There is something about the stage that brings out the best in people. Performers who have achieved global fame on the big screen are humbled before an audience consisting of their old mates. In the climax of this year’s 59th Evening Standard Theatre Awards, Dame Maggie Smith faltered in the spotlight, her eyes glistening with tears, a lump in her throat, as she said that her heart actually ached for the theatre and she wanted more than anything to return to it. ‘But there is no Mrs Lear!’ she cried, as directors and playwrights across the room conferred in a collective aim to find a role for Maggie.

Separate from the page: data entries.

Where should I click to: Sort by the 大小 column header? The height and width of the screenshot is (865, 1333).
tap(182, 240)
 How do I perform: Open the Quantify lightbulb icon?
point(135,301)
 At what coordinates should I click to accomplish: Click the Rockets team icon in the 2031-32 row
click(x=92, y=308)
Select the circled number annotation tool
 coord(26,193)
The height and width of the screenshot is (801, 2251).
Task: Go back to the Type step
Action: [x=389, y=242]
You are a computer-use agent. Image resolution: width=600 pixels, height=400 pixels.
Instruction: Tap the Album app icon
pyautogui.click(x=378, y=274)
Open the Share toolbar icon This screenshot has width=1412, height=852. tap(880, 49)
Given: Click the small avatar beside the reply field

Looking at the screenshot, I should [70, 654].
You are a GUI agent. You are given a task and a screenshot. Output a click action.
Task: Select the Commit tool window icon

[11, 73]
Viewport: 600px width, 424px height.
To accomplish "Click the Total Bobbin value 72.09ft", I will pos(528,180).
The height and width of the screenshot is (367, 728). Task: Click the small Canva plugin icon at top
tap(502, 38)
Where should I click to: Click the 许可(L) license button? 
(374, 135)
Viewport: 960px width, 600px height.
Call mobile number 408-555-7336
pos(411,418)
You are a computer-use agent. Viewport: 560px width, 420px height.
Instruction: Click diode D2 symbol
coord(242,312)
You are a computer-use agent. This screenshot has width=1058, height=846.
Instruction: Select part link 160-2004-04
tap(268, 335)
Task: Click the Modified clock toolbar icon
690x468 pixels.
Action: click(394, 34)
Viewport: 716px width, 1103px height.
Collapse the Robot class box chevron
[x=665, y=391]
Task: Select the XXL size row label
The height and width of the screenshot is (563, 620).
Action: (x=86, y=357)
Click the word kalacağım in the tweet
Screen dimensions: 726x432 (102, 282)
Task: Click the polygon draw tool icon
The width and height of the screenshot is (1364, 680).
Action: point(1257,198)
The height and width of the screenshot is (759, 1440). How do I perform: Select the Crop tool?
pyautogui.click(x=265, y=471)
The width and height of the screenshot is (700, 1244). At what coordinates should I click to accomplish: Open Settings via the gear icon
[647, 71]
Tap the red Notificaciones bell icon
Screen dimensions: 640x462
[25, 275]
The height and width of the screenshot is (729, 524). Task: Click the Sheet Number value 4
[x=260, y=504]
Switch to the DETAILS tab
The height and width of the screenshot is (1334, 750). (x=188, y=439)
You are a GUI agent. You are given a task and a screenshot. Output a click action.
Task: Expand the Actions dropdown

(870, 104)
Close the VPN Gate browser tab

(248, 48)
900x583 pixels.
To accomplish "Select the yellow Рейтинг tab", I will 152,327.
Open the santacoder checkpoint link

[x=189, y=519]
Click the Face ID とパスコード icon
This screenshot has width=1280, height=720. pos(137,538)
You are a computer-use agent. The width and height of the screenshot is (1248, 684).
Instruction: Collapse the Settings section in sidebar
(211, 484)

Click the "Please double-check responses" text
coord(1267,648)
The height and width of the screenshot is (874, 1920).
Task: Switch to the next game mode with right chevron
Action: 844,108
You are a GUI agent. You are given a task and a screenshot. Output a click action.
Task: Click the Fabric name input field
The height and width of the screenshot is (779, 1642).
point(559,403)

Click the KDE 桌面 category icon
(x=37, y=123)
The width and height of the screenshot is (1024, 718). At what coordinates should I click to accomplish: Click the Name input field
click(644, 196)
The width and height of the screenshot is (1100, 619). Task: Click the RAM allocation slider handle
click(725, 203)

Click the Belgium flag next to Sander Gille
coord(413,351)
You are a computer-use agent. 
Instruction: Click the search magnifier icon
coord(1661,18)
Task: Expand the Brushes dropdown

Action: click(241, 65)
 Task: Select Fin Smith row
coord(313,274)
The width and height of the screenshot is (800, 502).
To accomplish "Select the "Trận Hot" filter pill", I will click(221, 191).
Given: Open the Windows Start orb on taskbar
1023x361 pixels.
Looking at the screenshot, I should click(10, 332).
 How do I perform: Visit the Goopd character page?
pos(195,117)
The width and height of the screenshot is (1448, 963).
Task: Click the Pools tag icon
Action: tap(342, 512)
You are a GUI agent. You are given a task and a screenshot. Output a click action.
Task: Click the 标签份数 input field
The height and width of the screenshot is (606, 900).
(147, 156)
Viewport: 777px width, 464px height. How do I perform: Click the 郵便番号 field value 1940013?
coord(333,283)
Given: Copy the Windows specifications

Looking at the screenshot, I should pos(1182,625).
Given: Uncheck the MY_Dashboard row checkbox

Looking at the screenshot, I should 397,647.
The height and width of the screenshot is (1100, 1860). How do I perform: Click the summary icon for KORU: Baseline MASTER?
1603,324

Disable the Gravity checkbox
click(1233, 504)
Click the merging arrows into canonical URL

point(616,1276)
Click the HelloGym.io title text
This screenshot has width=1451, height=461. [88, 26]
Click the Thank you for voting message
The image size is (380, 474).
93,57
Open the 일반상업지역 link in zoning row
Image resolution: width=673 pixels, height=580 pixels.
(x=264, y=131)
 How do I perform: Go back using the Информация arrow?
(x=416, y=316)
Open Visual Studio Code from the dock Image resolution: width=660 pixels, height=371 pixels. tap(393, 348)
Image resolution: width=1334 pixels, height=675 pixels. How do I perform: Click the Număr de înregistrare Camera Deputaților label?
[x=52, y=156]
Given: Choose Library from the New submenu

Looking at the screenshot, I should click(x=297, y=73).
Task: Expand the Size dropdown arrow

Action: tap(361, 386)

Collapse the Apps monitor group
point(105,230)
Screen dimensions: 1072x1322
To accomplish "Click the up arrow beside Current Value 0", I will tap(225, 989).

Earlier in the evening, Clarke Peters’ soft and slow rendition of ‘There’s No Business like Show Business’ was spine-tingling. Dame Edna Everage was at the top of her game, sympathising with the Comedy Award winner David Walliams over parents who could not even spell his surname correctly. The host for the evening, Damian Lewis (below), came on stage with a copy of Friday’s Evening Standard and a superbly reworked version of ‘Leaning on a Lamp-post’. He stage-managed the astonishing roll call of talent and national institutions — Boris Johnson, Barbara Windsor, Sir David Attenborough, Helen Mirren, Adrian Lester and Rory Kinnear — with wit and warmth. The lure of theatre never felt stronger.
Do you have any particular method for learning Shakespearean lines?
I’m the man who looks like a lunatic walking around the parks of London talking to himself. I have to be on the move, I can’t learn them sitting at a desk. I march myself around outside,drilling the lines into my brain. There’s no secret: it’s repetition, repetition, repetition, like practising your forehand in tennis.